Saturday 28 April 2007

The Big Shot (1942) Lewis Seiler

Title card one: Humphrey Bogart. Title card two: The Big Shot. Warner Brothers were really capitalising on their long overdue discovery of the talent they'd been wasting as second fiddle in otherwise fine Jimmy Cagney and Eddie G Robinson movies. He'd become a name in High Sierra and a star in The Maltese Falcon. At this point he had only one more to go before Casablanca so it's a really interesting time for him. Massively on the way up, after what to him must have seemed like forever, but not quite yet at that point of immortality, Bogie was something to watch indeed.

He gets a decent part too, as Duke Berne, a three time convict trying to go straight. He doesn't have a gang any more, or a girl or much else. The good guys think he's a bad guy and the bad guys think he's nobody any more. 'He used to be a big shot', they say, while trying to hire his talents, but he still has it and he soon gets to use it when hiring up for an armoured car job. It goes badly but he'd backed out at the last minute, at the request of a former girl, now the wife of the attorney calling the shots on the entire job. Unfortunately the elderly lady used as a hostage picks him out under a little pressure from a mugshot. So Berne is hunted for a job that he should have been on but backed out of. How's that for irony?

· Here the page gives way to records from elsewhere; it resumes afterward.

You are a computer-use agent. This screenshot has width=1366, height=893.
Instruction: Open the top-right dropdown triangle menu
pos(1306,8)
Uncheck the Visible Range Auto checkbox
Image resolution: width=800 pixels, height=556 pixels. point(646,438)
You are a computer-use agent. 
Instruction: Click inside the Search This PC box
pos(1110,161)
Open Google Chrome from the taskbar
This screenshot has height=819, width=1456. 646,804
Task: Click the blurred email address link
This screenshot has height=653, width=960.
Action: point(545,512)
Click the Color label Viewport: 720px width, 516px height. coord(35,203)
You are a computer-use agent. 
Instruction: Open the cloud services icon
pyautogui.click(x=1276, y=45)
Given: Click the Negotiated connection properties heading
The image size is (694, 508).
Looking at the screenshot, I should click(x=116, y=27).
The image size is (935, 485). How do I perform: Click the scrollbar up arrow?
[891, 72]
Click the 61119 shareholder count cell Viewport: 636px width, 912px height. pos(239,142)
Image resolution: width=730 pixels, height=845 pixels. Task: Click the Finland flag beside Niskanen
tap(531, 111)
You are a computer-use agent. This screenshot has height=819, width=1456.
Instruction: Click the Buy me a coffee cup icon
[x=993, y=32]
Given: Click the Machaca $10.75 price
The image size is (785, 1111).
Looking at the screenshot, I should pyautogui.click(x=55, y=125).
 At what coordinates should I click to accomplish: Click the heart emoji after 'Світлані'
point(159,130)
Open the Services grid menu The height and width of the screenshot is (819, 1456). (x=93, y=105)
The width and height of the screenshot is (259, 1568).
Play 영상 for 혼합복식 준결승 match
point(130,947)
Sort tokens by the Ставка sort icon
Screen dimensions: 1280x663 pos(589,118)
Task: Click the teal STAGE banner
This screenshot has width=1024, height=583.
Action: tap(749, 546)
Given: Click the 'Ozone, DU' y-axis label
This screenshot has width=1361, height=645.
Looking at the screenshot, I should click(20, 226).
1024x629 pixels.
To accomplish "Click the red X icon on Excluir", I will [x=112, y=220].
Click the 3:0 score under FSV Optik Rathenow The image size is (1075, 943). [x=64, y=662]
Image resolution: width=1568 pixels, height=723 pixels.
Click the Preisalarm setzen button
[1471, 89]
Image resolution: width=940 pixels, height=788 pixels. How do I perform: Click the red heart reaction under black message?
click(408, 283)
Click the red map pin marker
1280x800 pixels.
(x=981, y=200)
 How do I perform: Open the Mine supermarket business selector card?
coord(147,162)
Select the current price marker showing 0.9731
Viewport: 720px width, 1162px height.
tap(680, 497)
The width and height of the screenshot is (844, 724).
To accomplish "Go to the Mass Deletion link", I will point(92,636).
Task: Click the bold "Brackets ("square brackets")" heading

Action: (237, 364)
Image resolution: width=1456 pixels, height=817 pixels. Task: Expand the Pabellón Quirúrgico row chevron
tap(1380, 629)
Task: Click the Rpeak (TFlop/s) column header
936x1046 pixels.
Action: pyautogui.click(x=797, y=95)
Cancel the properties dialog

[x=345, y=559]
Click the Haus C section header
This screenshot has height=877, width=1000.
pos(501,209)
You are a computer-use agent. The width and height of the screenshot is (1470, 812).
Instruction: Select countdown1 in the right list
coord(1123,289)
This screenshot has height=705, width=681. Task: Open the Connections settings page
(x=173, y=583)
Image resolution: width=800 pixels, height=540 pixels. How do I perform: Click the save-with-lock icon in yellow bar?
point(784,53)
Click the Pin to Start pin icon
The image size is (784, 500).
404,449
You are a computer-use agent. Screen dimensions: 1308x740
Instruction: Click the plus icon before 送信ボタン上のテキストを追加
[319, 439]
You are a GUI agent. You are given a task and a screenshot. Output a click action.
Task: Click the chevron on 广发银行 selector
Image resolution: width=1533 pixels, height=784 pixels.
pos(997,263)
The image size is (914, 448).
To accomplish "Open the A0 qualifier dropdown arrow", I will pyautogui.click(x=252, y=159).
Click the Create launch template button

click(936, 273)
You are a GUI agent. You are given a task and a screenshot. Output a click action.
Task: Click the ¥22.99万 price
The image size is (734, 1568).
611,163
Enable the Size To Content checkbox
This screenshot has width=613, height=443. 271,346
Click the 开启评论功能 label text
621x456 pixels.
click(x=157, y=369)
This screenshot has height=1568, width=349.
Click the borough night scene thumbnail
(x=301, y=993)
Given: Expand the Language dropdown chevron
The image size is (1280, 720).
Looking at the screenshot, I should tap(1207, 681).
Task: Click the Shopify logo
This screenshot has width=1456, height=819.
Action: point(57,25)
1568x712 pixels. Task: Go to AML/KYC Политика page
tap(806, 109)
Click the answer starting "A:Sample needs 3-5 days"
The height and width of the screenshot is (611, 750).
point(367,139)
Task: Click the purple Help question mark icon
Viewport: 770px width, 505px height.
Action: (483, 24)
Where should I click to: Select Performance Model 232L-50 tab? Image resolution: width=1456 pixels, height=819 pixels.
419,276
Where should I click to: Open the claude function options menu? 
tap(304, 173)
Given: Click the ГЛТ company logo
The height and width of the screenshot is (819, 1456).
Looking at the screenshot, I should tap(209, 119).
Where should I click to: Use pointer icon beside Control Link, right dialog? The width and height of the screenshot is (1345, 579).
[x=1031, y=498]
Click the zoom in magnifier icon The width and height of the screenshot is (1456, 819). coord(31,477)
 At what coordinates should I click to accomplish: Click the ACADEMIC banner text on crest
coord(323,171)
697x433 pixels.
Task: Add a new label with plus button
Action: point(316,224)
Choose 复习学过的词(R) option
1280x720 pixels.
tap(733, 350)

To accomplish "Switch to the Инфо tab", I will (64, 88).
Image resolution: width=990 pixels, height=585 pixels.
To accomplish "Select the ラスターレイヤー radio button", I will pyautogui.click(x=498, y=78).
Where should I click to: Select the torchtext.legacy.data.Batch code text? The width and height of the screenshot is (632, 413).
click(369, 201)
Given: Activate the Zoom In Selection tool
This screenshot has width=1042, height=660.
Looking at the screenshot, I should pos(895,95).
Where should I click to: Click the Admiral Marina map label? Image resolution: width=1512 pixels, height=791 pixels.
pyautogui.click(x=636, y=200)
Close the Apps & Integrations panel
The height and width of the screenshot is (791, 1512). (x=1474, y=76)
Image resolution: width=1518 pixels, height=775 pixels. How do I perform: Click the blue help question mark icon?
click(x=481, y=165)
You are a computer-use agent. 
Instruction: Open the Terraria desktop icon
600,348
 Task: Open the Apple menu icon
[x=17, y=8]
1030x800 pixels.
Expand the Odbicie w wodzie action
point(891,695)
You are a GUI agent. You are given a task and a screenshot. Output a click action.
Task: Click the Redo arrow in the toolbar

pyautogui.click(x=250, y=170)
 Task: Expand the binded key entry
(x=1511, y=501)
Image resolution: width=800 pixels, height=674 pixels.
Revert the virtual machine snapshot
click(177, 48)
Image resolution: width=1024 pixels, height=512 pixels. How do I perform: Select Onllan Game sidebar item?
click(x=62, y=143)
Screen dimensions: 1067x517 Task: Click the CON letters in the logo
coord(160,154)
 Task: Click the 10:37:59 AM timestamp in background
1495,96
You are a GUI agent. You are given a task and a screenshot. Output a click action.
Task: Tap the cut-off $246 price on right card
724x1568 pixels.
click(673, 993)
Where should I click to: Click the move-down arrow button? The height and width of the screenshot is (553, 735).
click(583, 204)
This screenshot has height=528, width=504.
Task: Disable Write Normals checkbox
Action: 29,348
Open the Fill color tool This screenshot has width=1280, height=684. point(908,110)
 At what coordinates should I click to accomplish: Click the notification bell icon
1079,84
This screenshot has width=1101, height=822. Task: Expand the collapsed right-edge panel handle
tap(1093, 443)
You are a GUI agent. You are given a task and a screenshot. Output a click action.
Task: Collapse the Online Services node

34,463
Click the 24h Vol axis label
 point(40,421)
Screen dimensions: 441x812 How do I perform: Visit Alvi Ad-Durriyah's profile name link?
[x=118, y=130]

The film is a strange one. Some of it feels like practiced, tried and true gangster film, the sort of great tense black and white melodrama that made the era such a special one. Bogie is on fire and he damn well knows it, relishing the sort of part he had got used to supporting for so many years instead, so much so that he even grins a few times. His sheer charisma makes this film and he's impossible not to watch, even when he's not doing anything except be on the screen. However some of it feels far more modern than the 1942 release date would warrant, especially in how the armoured car job goes down. There's also some truly great stunt driving on ice towards the end of the movie, which again feels out of time, even if the film is obviously sped up a few times.

The support is fine, most notably from Irene Manning as Duke's love interest if mostly because she's so obvious in the company of everyone else, but also from Chick Chandler as a dancing convict and Stanley Ridges who I find that I've seen a bunch of times before without realising who he was. He's Duke's lawyer here, the husband of Duke's girlfriend, and as a crooked lawyer he's fine. I know other cast members here without realising it: Murray Alper, Minor Watson and Richard Travis, who plays the young man who goes to jail for providing a false alibi for Duke. He's fine here as an innocent in a gangster movie, a lot more impressive than the other credit part I've seen him playing, in the awful B movie Mesa of Lost Women.

As for this one, it's more interesting than great. Bogart is awesome at a really dynamic moment in his personal film history and it's fascinating to watch just for him. There's more but how great it would be had the lead been played by someone else, I really don't know.